- [DOCUMENT EXTRACT]:
-- start --

It is also difficult to discern how the maternal grandparents’ home, described as putting Jenica in “substantial and immediate harm” in 2012, was suddenly acceptable in 2014 ̶ especially since it was still described as “chaotic” and occasionally lacked electricity and running water.
Published reports state that siblings were still being told to lie when asked if they were sleeping together, and that “some of the young children were touching each other inappropriately.” This risk was especially noteworthy considering there were at least three adults (or possibly more) and four children living in the modest four-bedroom home.
The Miami Herald asked very pointed questions following the release of Jenica’s case file. According to the Herald, the case documents raise more questions than they answer.
These answers could be provided by a Critical Incident Rapid Response Team report (CIRRT) if one were requested. One reform passed in the 2015 legislative session, via SB 7078, provides the Florida DCF Secretary expanded discretion to assign cases to CIRRT. While significant time has elapsed since Jenica Randazzo’s death, getting answers to the outstanding questions would appear to be of utmost importance, especially considering that information and transparency would improve protections for children also at risk throughout the child welfare system.
“We urged passage of the legislative change with these very situations in mind,” said Miller. “We learned through the CIRRT investigation into Phoebe Jonchuck’s death, a child in the same child welfare circuit, who also died in a horrific manner at the hands of a relative (her father), that CIRRT reports are instrumental in bringing about needed insight and subsequent changes.”
A “Gag Order” Adds Insult to Injury
Perhaps just as shocking as Jenica’s murder was the way local child welfare professionals treated Ashley and Erick following her death. Rather than being given support for their grief or traumatic loss counseling, the couple says they received emails, voicemails and texts advising them to discontinue speaking with the media. Ashley and Erick were also told not to attend Jenica’s funeral.
A newly created “Partnership Development Plan” was delivered instead by a program manager with Carlton Manor. This amended Plan was more restrictive than the standard confidentiality agreements or typical paperwork, and essentially served as a ”gag order”. According to the Plan, the few interviews Ashley and Erick gave local media, showing them tearfully mourning their former foster child, were in “violation of Carlton Manor Policies, Florida Statute 415.513(2) and the contract that Carlton Manor has with Eckerd Community Alternatives.” Failure to sign the new plan was grounds for closing Ashley and Erick’s foster home.

-- end --

- [PROBLEMS TO SOLVE]:
A) Reproduce part of the passage on Jenica Randazzo's case word for word, starting at the words "It is also difficult" and stopping after "and running water.".
B) Answer these questions from the passage on Jenica Randazzo's case:
(i) Which bill passed in the 2015 legislative session gave the Florida DCF Secretary expanded discretion to assign cases to CIRRT?
(ii) How many bedrooms did the maternal grandparents' home have?
(iii) Who delivered the "Partnership Development Plan"?
C) Extend the passage on Jenica Randazzo's case, picking up after its final sentence about closing Ashley and Erick's foster home.

- [EXTRACTED ENTRIES]:
-- start --

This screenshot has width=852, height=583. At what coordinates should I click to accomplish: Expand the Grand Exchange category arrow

-- end --
-- start --

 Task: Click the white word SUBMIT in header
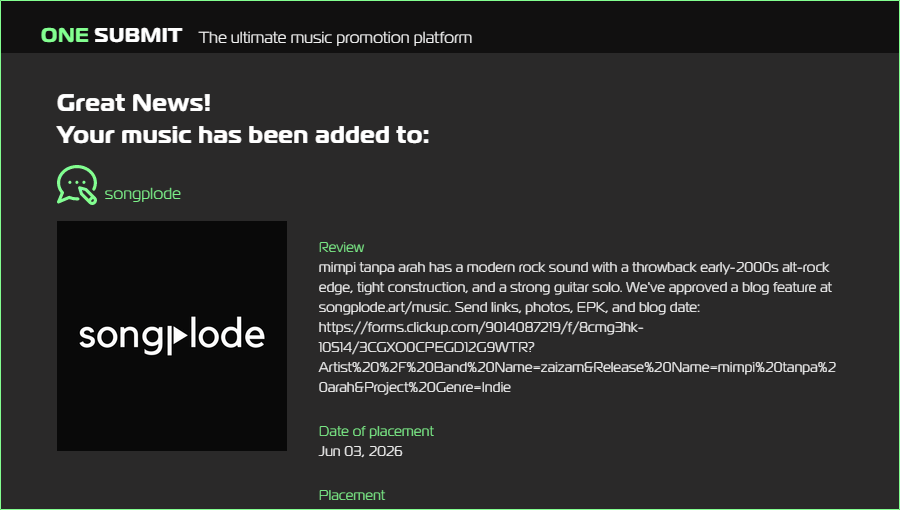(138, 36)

-- end --

- [ANSWERS FOR THE TASKS]:
A)
It is also difficult to discern how the maternal grandparents’ home, described as putting Jenica in “substantial and immediate harm” in 2012, was suddenly acceptable in 2014 ̶ especially since it was still described as “chaotic” and occasionally lacked electricity and running water.

B)
(i) SB 7078
(ii) Four
(iii) A program manager with Carlton Manor

C)
Yet, according to Andrea Lobert Moore, attorney for Ashley and Erick, no confidentiality was breeched, and the Partnership Development Plan would “constitute a gag order for the couple on speaking about anything related to child welfare. Further, it would have required Ashley and Erick to admit they violated a confidentiality agreement when no legal violations had taken place.” Mrs. Moore advised against signing the plan.
“The plan had arbitrary, capricious and overbroad restrictions that would silence the very advocacy work that been a hallmark of Ashley’s career. Taken at face value, the couple would be prohibited from even speaking of Jenica to each other without subjecting themselves to threatened legal action or being charged with a misdemeanor,” stated Moore.
Ashley and Erick decided to give back their foster parent license rather than be constrained by the gag order, or have their license formally revoked, which could hinder them from ever adopting or fostering in the future.
The girl who was abused in foster care has grown up to become a woman who refused to be pushed around again by the same system.
“Someone needs to demand answers for Jenica. I don’t want the truth of what happened to remain buried with her body,” said Ashley.
More information about Jenica Randazzo can be found at the Justice for Jenica section on Ashley Rhodes-Courter’s website.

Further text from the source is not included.